Umso wichtiger ist es, dass der Europäische Rat heute die Kommission bei ihren Bemühungen um eine Neuordnung der Lissabon-Strategie unterstützt. Strukturelle Reformen in allen Mitgliedsländern und mehr Wettbewerb statt immer mehr „offene Koordinierung“ – die Kommission hat erkannt, das Europa nur dann eine wirtschaftliche Zukunft hat, wenn an den ambitiösen Zielen der Lissabonstrategie festgehalten wird. Das heißt aber auch, dass die Mitgliedstaaten ihre Hausaufgaben erledigen und zu durchgreifenden Reformen bereit sein müssen, genau daran hapert es.

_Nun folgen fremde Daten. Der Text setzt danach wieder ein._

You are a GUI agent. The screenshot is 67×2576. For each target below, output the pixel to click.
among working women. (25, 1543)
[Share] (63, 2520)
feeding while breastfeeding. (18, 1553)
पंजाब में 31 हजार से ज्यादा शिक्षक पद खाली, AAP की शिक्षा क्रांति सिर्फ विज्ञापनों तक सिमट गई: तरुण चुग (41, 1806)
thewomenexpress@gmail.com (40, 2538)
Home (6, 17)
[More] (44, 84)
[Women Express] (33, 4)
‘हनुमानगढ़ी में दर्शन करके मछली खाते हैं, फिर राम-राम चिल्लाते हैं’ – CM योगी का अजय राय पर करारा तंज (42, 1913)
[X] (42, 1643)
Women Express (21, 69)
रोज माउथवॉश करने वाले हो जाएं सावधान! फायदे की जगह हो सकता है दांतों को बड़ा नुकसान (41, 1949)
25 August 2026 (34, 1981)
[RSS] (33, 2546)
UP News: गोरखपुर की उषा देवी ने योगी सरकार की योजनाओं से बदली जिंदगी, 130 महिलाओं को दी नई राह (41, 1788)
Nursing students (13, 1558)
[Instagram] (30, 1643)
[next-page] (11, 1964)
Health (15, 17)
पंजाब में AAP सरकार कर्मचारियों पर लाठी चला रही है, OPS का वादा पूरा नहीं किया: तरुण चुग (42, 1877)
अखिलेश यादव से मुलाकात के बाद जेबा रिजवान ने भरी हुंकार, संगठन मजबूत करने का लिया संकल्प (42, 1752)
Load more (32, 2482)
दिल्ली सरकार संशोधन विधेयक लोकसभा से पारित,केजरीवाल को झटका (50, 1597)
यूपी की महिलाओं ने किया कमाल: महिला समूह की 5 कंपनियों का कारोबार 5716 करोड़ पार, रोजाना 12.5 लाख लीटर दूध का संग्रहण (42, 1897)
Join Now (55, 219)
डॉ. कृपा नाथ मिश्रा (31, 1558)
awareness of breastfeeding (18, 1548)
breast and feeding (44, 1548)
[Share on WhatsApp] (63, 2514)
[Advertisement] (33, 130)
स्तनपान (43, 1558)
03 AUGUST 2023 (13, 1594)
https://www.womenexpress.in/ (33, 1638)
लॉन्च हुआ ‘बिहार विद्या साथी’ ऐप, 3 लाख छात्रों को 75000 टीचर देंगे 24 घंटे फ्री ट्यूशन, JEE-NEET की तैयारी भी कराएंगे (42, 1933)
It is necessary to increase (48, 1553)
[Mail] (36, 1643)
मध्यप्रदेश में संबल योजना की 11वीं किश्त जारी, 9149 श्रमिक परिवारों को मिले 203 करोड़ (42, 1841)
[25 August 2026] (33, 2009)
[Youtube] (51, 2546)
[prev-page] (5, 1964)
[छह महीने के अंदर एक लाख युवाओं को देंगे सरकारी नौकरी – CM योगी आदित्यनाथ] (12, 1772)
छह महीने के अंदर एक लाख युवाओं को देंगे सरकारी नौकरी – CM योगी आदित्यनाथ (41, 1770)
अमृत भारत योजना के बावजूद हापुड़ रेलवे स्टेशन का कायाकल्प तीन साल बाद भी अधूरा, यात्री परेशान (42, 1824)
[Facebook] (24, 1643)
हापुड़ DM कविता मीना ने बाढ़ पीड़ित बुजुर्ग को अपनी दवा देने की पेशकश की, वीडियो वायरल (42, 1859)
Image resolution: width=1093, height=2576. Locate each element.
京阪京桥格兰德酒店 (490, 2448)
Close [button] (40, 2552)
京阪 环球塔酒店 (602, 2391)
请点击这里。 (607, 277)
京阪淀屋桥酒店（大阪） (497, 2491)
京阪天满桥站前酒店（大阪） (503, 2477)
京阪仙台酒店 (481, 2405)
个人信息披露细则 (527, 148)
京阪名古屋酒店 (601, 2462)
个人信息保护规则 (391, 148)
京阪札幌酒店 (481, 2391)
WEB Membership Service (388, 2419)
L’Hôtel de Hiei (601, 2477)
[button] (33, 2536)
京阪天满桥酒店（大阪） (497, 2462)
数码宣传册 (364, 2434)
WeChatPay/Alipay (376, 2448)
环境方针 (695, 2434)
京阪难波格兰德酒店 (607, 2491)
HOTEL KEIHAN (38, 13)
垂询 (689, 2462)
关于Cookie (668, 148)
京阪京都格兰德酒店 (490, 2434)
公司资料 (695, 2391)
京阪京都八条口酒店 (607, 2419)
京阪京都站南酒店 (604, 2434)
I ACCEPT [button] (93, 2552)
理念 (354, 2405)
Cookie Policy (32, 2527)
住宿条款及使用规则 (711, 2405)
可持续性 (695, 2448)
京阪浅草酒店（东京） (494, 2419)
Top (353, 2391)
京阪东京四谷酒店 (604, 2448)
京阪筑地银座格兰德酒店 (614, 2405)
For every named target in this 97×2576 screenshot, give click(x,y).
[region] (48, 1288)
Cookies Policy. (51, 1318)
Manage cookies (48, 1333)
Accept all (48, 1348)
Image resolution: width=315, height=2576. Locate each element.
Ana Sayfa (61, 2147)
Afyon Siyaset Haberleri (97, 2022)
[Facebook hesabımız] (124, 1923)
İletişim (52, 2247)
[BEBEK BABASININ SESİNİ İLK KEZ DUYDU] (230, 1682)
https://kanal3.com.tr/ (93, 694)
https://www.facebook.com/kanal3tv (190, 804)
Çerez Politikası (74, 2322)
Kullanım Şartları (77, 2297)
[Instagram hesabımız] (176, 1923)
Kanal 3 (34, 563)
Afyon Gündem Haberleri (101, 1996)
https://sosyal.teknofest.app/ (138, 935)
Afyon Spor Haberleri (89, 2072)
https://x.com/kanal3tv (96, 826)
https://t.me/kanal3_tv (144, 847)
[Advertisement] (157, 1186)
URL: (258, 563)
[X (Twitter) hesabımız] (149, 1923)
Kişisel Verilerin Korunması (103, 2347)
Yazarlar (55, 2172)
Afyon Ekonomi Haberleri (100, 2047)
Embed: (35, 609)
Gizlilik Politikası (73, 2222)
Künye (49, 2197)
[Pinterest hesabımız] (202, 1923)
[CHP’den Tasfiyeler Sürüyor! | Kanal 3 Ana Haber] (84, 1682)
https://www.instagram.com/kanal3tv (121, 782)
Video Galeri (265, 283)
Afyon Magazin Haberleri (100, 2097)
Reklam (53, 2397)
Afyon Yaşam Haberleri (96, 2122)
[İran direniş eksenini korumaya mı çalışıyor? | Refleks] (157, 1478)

Die Staats- und Regierungschefs wären daher gut beraten, wie von Ex-Kommissar Monti vorgeschlagen, ein Monitoring der Mitgliedstaaten bei der Umsetzung der Lissabon-Strategie einzuführen. Dann würden die Schwächen und Versäumnisse derer transparent, die den Zug zur Erneuerung Europas bremsen. Dann würde auch deutlich werden, dass bei diesem europäischen Transformationsprozess die rot-grüne deutsche Regierung der schwerste Bremsklotz ist.